# Motorhead on Windows XP..



## englewood98

I have a rather rare game, probably hard to get in the U.S, called Motorhead. It is a classic game that I used to play back in '98. Anyways, I tried to install it but it said "Motorhead is designed for Windows 95/98 and cannot be run on Windows NT" blah, blah, blah. I read that you can force compatibility but I don't know how to do it, any suggestions? And yes, I have XP.


----------



## AdmnPower

actually believe it or not, i have that game. it was pretty good. i've never been able to get it to work on anything but a win 98 system. i think it actually required a diamond viper video card, at least mine did. geat game tho, good times, good times. it has awesome techno music too.


----------



## 9types

Right-click on motor.exe in the game's folder (or whatever is the name of the game's executive is for you) ->> motor Properties >> Compatability tab >> check "Run this program in compatability mode for:" >> Windows 95. 

Works fine for me on XP.

Beautiful game, with an outstanding sense of style.


----------



## AdmnPower

i have never in all my years of using xp had that function actually make a non working program work. but hey, there is a first time for everything, give it a try. you might get luckey.


----------



## EGS

9types said:


> Right-click on motor.exe in the game's folder (or whatever is the name of the game's executive is for you) ->> motor Properties >> Compatability tab >> check "Run this program in compatability mode for:" >> Windows 95.
> 
> Works fine for me on XP.
> 
> Beautiful game, with an outstanding sense of style.


What!? You can do this!?

I've always wanted to play C&C: Red Alert but never could because is Windows 95 only.
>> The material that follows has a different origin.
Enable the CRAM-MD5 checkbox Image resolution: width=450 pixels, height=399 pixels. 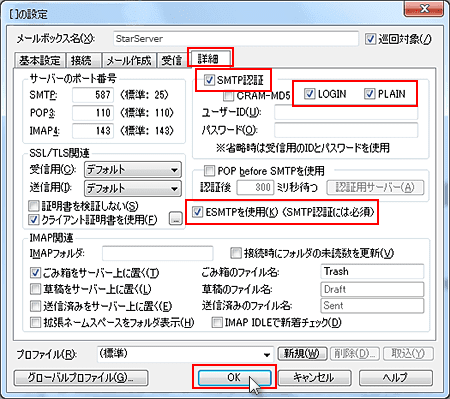[x=228, y=96]
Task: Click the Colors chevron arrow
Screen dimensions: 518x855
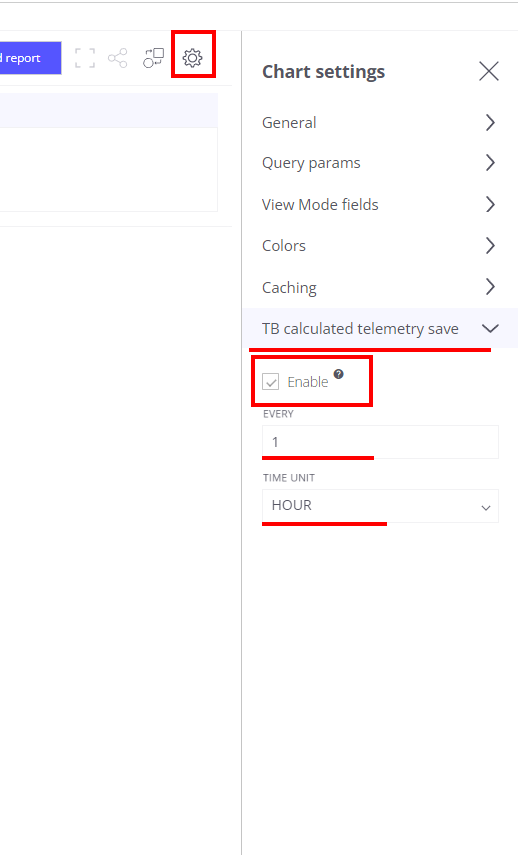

Haven't played it for years!

w00t!!!


----------



## MixedLogik

Samething happened with a game called Gizmos and Gadgets, same message.
Not compatible with XP. I didn't even bother tryin to work around it.


----------



## AdmnPower

dude gizmos and gadgets is awesome, have you ever beat it before? i'm in highschool and i actually thought the puzzles start getting kind of hard at the end.


----------



## chrisl121212

I got it running in XP. First, put the CD in your drive and exit the Autorun. Then, "explore" the CD and right click "setup.exe" and select "properties". Then set compatibility to "Windows 95". Run the setup and you should be fine. When running the game, do the same thing with the shortcuts. Set them all in compatibility mode for "Windows 95". When you get in the game. Go to options and then "Video Options"(or Graphics options. I forget because I only installed the game and played it for a day then left it on my PC unnoticed) and change it from "Primary Display Driver" to "Dl's Software". Have fun running Motorhead in XP!


----------



## Hybrid

same happened to me trying to play the original Mist on my desktop which has XP...


----------